● **Aim**: Copy the records below word for word, without the pictures.

● **Entries supplied**:
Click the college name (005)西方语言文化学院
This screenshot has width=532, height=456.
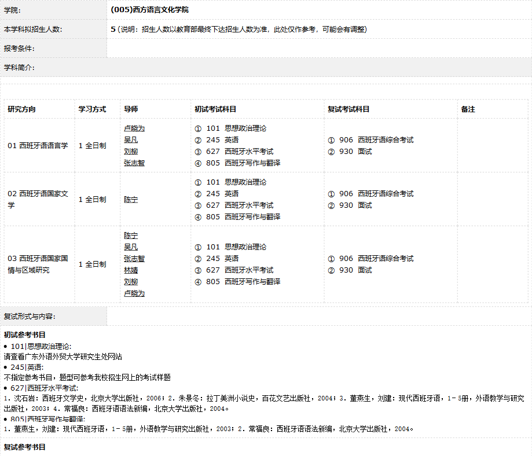149,10
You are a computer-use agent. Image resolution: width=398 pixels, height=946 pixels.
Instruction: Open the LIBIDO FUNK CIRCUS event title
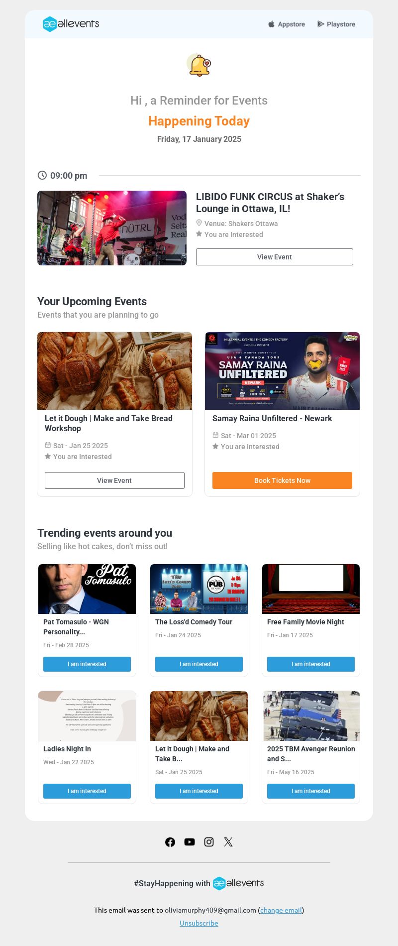(270, 203)
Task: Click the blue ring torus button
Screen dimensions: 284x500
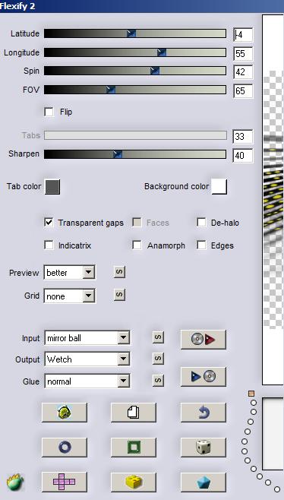Action: [65, 447]
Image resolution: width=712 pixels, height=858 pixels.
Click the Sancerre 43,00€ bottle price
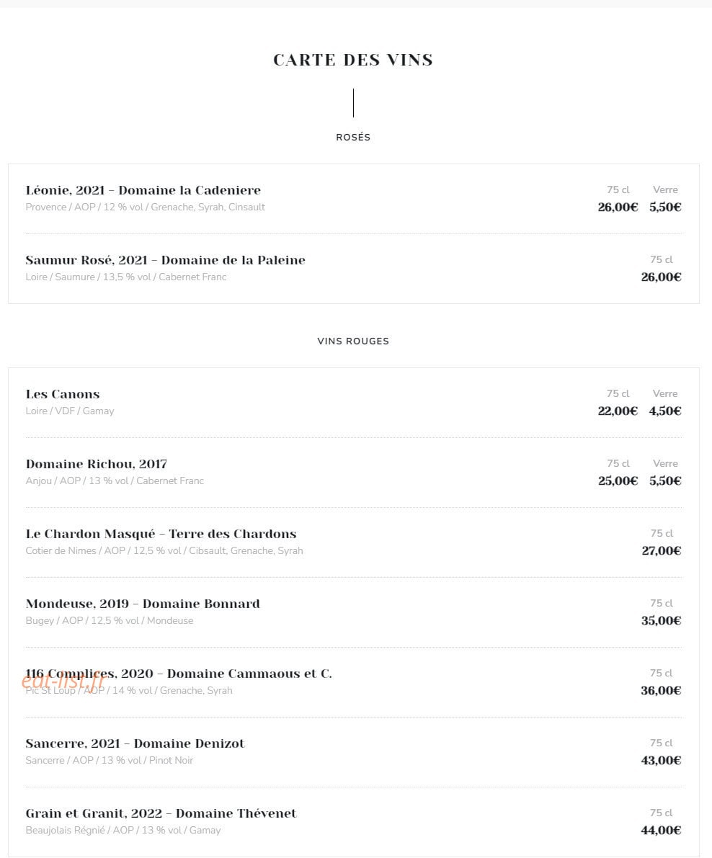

● **Answer to the problem**:
Click the college name (005)西方语言文化学院
This screenshot has width=532, height=456.
149,10
You are a computer-use agent. Image resolution: width=398 pixels, height=946 pixels.
Instruction: Open the LIBIDO FUNK CIRCUS event title
(270, 203)
Task: Click the blue ring torus button
Screen dimensions: 284x500
Action: [65, 447]
Image resolution: width=712 pixels, height=858 pixels.
Click the Sancerre 43,00€ bottle price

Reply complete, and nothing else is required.